Secondo un'indagine effettuata da un collaboratore dell'Istat, in Italia un campione di lavoratori ha lavorativo in modalità agile e ha analizzato le conseguenze dei passaggi rispetto a tre fattori che sono: organizzazione del lavoro, qualità del lavoro ed equilibrio tra vita professionale e lavorativa. L'analisi mostra come il 61 % dei laureati lavorava da remoto, per contro scende al 33 la percentuale dei lavoratori diplomati. In più, i lavoratori con un reddito molto elevato hanno più possibilità di lavorare in modalità smart working e invece quelli con redditi bassi hanno una probabilità minore di lavorare da casa. Ma questo non è tutto, infatti dai dati emerge chiaramente una discrepanza nella distribuzione del reddito in Italia e negli status contrattuali. Per quanto riguarda il primo punto gli individui che possono lavorare da casa solitamente sono pagati di più rispetto a quei lavoratori che non possono. Per quanto riguardi i lavoratori a tempo determinato, sono concentrati in professioni che non posso essere svolte in modalità telelavoro. In Italia infatti sono stati colpiti quasi due milioni di lavoratori dall'emergenza sanitaria e di conseguenza sono più vulnerabili ad essere disoccupati.
Secondo altre ricerche risulta che quasi tutte le aziende italiane, hanno reagito allo stesso modo nel periodo del Covid-19. Il 96% delle imprese italiane ha reagito indipendentemente delle dimensioni e dell'area geografica, utilizzando il telelavoro. L'utilizzo del lavoro agile è stato uguale sia per le imprese ad alto e basso contenuto tecnologico ed è stato quasi del 75% del personale. Bisogna anche sottolineare che prima della pandemia le imprese a basso know how tecnologico utilizzavano di più lo smart working rispetto alle aziende che possiedono delle tecnologie più avanzate.
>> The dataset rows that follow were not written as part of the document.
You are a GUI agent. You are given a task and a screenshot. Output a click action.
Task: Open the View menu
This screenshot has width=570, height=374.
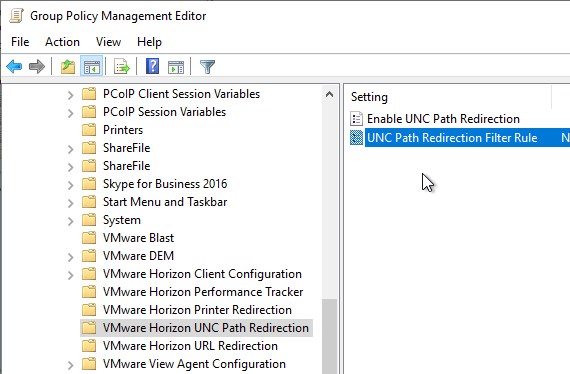[108, 42]
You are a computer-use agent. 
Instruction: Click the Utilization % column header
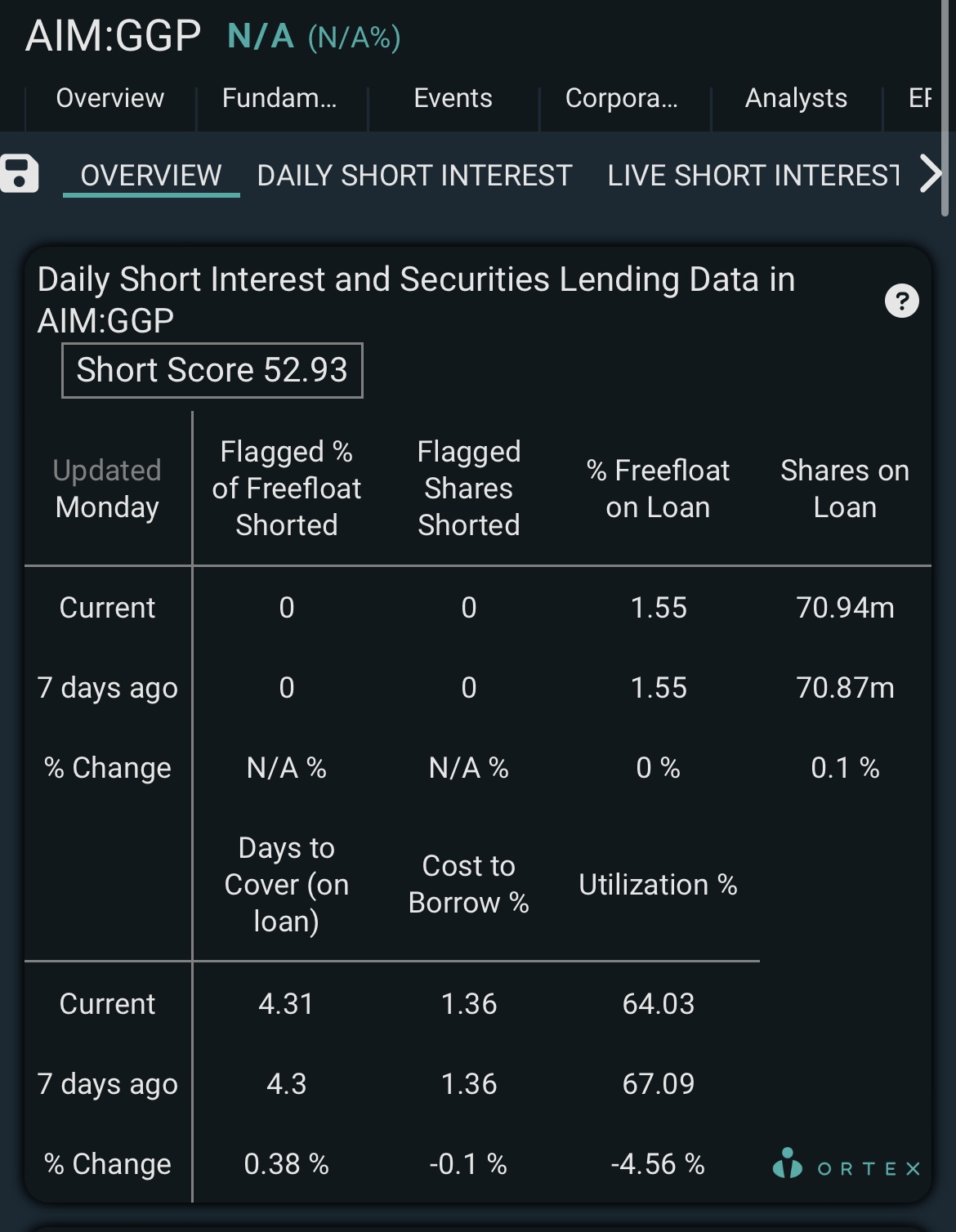(x=658, y=885)
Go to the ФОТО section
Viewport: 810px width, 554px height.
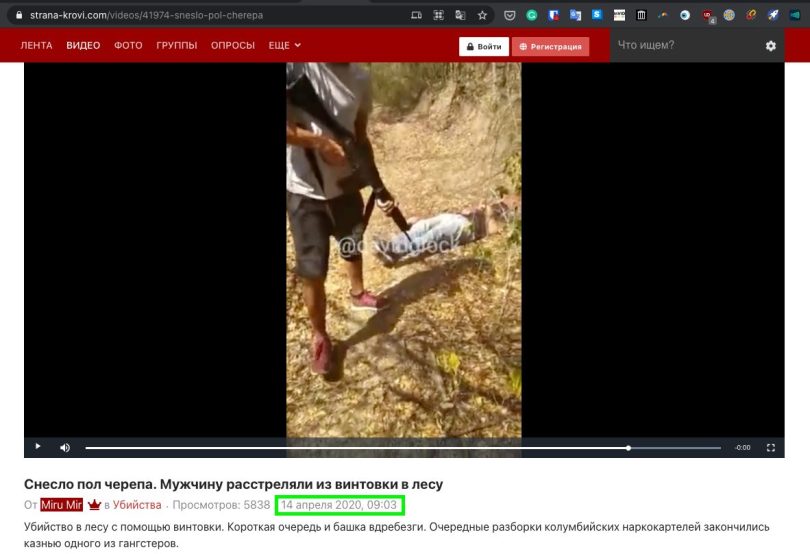tap(128, 46)
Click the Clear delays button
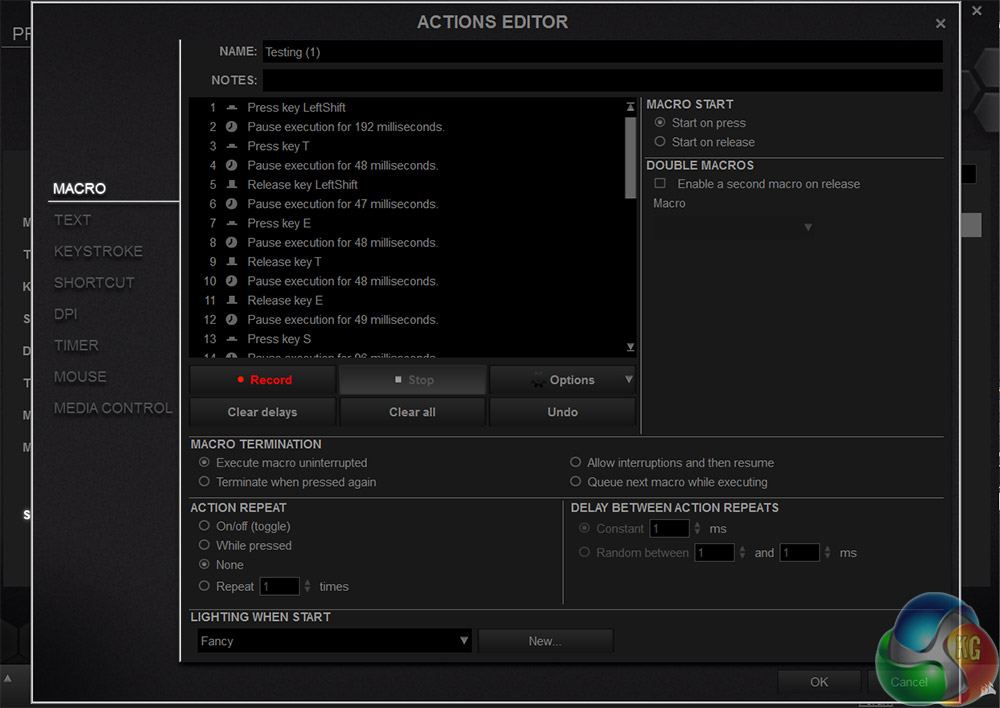The height and width of the screenshot is (708, 1000). [262, 412]
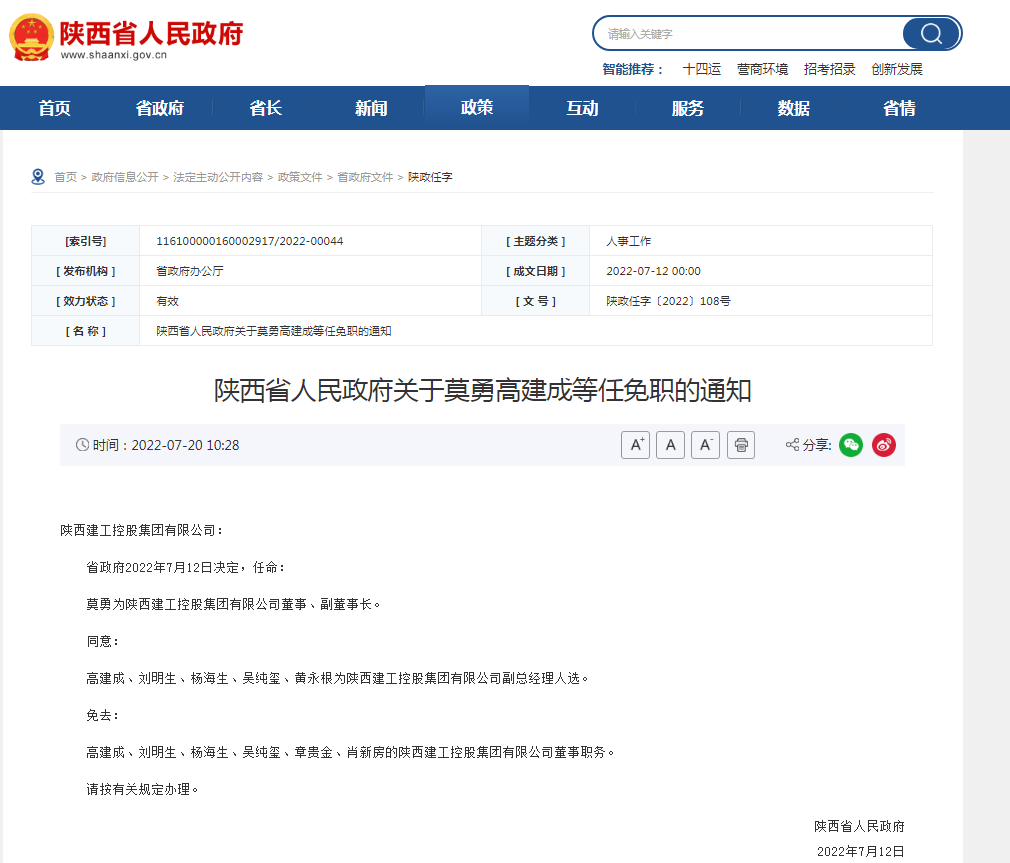Go to 数据 from the top navigation
Viewport: 1010px width, 863px height.
(x=793, y=107)
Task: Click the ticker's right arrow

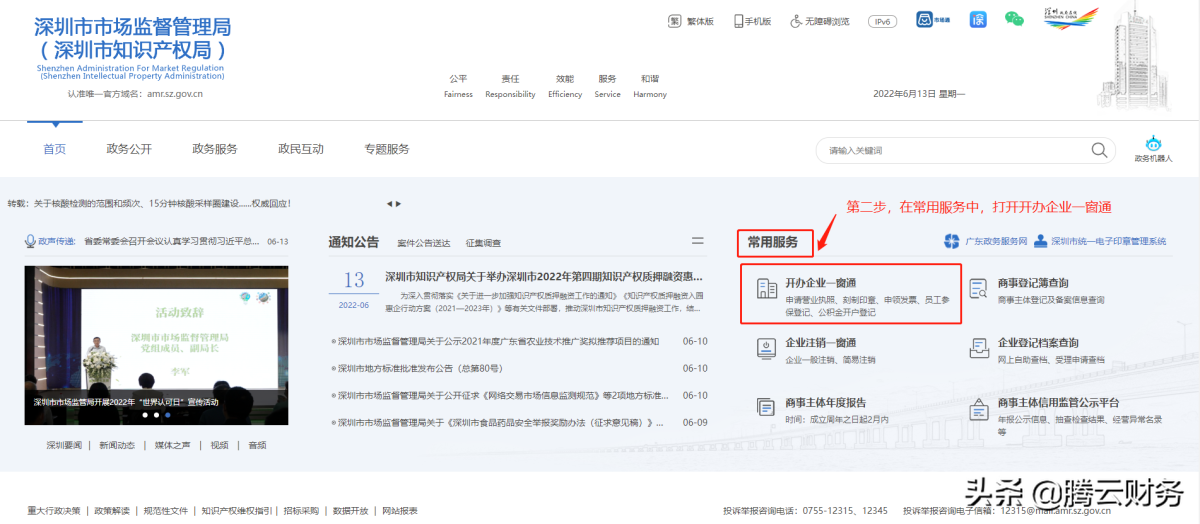Action: pos(398,204)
I manager italiani percepiscono le loro imprese come pronte ad utilizzare la modalità del telelavoro per almeno il 50% del loro personale. In più, il clima percepito dalle imprese italiane è che loro già prima della crisi si sentivano già pronte o stavano per lo meno sperimentando alcune forme di lavoro da remoto. Si può dire attraverso i dati che il 77% delle imprese italiane era già disposto ad utilizzare la forma dello smart working per almeno la metà del loro personale. Infine, tra le imprese che non avevano sperimentato il telelavoro prima della crisi, il 44% però era già equipaggiato per poter svolgere l'attività lavorativa a distanza dopo le prime misure restrittive dovute alla pandemia.